Conversion of Perpetual Non-Cumulative Preference Shares subscribed by Government of India in Public Sector Banks including Indian Bank, UCO Bank and Vijaya Bank into Equity Shares
No: ----- Dated: Jan, 02 2014
Conversion of Perpetual Non-Cumulative Preference Shares subscribed by Government of India in Public Sector Banks including Indian Bank, UCO Bank and Vijaya Bank into Equity Shares
The Union Cabinet today gave its approval for conversion of Perpetual Non-Cumulative Preference Shares (PNCPS) held by Government of India (GOI) in Indian Bank, UCO Bank and Vijaya Bank amounting to Rs.400 crore, Rs.1,823 crore and Rs.1,200 crore respectively into Equity Shares of these banks in favour of GOI, subject to approval of shareholders and also Securities and Exchange Board of India (SEBI) and other authorities.
Conversion of PNCPS subscribed by GOI in Indian Bank, UCO Bank and Vijaya Bank into equity shares in the first instance and subsequently in other Public Sector Banks where GOI has invested in PNCPS, PCPS and IDPIs, would enhance the Tier-1 capital of the PSBs thereby making available more funds at their disposal to meet the credit requirement of the productive sectors of economy. It will also provide impetus to the economy by including the under-banked rural and semi-urban areas.
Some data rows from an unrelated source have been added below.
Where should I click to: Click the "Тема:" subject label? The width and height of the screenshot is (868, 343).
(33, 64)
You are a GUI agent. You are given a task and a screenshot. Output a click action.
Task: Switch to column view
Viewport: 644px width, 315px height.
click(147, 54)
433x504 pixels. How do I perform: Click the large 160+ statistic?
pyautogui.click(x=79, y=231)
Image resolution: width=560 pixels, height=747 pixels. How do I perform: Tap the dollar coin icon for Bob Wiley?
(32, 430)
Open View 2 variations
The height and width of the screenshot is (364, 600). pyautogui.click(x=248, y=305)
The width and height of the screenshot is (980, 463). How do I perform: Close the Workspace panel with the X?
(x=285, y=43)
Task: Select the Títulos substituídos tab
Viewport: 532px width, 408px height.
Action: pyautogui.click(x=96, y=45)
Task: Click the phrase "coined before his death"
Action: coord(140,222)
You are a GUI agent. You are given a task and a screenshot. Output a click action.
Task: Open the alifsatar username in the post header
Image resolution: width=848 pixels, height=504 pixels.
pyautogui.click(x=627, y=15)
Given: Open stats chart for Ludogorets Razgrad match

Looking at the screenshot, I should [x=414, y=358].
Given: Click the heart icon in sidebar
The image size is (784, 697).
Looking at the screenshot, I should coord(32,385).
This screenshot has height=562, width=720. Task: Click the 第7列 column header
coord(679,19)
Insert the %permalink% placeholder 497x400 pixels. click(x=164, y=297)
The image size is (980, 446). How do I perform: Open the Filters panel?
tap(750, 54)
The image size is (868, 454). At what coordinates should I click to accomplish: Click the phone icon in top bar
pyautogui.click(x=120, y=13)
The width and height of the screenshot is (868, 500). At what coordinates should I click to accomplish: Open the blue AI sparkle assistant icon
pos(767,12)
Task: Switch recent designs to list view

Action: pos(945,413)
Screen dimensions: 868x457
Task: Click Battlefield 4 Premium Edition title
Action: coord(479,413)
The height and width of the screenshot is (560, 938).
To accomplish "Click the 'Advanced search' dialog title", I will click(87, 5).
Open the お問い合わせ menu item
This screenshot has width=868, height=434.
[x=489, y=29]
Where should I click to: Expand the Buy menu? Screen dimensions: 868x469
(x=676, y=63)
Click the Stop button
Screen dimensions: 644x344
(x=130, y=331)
The conversion is proposed to be done in the Financial Year 2013-14 subject to approval of shareholders and also the Securities and Exchange Board of India (SEBI) and other authorities.
Background:
Three PSBs namely, UCO Bank, Vijaya Bank and Indian Bank have requested for conversion of PNCPSs held by GOI into equity. The Reserve Bank of India (RBI) has been consulted in the matter. RBI, in its comments on the proposals, advised that the Government may consider permitting conversion of PNCPSs into equity subject to approval of shareholders and also Securities and Exchange Board of India (SEBI) and other authorities. After implementation of Basel-Ill norms, the thrust has been on equity capital in Tier- I capital of banks. Other instruments without loss absorption capacity do not qualify to be counted for Tier-l capital of banks. Non-equity instruments such as PNCPS, PCPS and IPDI do not qualify to be counted for Tier-l capital of the banks. The GOI has, in the past, infused capital by way of these instruments in the PSBs.